I shuddered, the tears streamed down my face and I fought to speak.

"I-I didn't mean to hurt him I p-promise!" I sobbed, rubbing at my eyes with my fist, "I-it wa-wasn't meant to ha-happen."

"What wasn't meant to happen?" Jesse stilled his attempts to break away from Mason and just stared at me in cold fear as he glowered.

"J-jason was th-there and we were t-talking and then h-he pushed me up against the wall and I wa-was just in sh-shock!" I wailed, the tears coming harder now, "Then Preston came in and and and he s-saw!" I broke down, crying hysterically.

"I knew it. I fucking knew you would hurt him. Now he's gone." Jesse choked up and stormed into his room, leaving me with a disappointed looking Mason.

"Look, Lo, I'm really upset with you right now. Jesse is torn apart and I haven't seen him this distressed since his parents kicked him out. Preston is important to him, and now he's gone. In Jesse's mind, you caused his little brother to run away. If you have any good sense, you'll stay away from Preston. You had your chance. No offence baby cousin; but he's better off with someone like that Ashton kid."

And with that, Mason left me alone.

One mistake. One mistake and now I had lost the sweetest most loving boy ever. One mistake and my own cousin didn't trust me. One mistake and my friend Jesse hated me. One mistake that proved my father right.

"You're unlovable. Anyone to love an abomination like you is just going to leave." he sneered, spitting at me.

"That's not true," I told him confidently, "one day someone will love me. I know it."

I was stupid. Stupid then and stupid now.

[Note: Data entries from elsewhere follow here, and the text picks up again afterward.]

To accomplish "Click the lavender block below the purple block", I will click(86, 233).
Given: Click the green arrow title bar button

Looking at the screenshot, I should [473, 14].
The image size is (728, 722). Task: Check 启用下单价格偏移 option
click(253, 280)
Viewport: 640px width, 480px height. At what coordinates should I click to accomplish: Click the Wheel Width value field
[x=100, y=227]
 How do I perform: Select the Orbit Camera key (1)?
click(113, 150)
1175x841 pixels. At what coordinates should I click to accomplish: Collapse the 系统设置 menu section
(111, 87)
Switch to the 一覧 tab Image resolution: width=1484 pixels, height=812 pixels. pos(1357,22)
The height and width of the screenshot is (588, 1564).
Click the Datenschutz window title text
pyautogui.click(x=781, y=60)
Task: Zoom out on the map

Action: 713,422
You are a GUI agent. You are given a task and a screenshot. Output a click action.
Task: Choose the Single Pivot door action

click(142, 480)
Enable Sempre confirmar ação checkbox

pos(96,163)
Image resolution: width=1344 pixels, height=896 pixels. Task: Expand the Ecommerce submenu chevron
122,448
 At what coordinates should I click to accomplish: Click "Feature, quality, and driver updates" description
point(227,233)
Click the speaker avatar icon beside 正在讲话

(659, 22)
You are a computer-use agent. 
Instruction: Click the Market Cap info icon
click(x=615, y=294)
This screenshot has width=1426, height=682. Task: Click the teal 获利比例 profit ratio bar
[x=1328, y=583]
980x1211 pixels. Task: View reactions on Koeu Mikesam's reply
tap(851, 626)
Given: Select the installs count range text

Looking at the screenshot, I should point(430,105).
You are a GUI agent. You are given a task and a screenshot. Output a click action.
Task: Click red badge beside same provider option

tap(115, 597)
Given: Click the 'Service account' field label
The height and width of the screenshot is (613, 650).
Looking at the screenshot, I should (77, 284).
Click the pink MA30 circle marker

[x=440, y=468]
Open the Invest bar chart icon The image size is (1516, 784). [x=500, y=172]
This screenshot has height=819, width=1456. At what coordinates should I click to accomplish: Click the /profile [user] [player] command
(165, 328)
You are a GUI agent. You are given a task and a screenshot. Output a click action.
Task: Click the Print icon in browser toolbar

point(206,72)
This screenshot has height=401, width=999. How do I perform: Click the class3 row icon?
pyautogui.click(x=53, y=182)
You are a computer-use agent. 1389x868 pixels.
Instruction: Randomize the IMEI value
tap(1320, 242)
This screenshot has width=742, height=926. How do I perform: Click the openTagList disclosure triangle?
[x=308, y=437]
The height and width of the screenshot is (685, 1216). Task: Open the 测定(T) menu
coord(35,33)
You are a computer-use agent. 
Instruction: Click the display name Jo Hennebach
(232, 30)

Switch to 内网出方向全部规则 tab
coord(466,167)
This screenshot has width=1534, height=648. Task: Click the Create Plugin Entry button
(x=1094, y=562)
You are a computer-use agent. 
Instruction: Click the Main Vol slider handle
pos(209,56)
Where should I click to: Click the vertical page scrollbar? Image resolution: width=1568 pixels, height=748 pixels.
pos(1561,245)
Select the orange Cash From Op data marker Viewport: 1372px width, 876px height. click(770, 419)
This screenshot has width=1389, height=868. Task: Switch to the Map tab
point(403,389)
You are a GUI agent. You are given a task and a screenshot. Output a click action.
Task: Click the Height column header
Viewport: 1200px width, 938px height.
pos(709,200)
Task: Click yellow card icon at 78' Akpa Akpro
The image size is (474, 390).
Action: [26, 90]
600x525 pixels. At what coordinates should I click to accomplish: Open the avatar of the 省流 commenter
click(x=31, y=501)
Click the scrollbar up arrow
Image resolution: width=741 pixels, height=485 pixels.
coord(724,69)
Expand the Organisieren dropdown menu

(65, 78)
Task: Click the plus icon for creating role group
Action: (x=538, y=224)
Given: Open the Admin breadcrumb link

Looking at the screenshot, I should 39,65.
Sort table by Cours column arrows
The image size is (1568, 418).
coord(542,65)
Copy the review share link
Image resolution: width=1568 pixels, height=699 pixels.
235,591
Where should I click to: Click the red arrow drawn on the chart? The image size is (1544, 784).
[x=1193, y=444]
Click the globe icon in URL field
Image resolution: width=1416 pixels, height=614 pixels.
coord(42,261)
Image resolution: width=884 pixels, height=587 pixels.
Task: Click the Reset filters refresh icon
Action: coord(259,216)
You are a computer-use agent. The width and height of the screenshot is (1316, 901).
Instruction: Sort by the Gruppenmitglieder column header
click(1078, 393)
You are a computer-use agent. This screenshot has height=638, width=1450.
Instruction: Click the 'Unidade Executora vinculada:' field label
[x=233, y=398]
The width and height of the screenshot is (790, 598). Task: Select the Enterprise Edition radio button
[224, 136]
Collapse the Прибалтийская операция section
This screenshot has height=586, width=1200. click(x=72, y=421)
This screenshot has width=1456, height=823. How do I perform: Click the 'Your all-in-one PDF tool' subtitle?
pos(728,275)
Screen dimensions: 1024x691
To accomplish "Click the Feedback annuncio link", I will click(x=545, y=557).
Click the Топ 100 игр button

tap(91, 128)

"Uh...I'm just gonna go..." Jason said awkwardly, standing in the doorway of my room.

I whirled to face him, gritting my teeth.

"You fucking shit. You fucking son of a shit. I told you I had someone I was with. I fucking told you no. What did you do? You pushed me up against the fucking wall and kissed me. I. Do. Not. Like. You."

Jason snorted cockily, crossing his arms.

"I'm hot. I know I'm hot. You're a cute piece of twink ass."
I smiled pleasantly, but my voice came out like venom, "Are you gay, Jase?"

He rolled his eyes and smirked, "No shit."

"So you don't like pussy?"

"God no." his face twisted in disgust.

"Or tits?"

"They're gross as shit."

"Good," I purred, stalking up to him, running my hand down his chest.

He gave me that cocky shit-eating grin of his, thinking he'd gotten me. Oh well he was about to get a shock.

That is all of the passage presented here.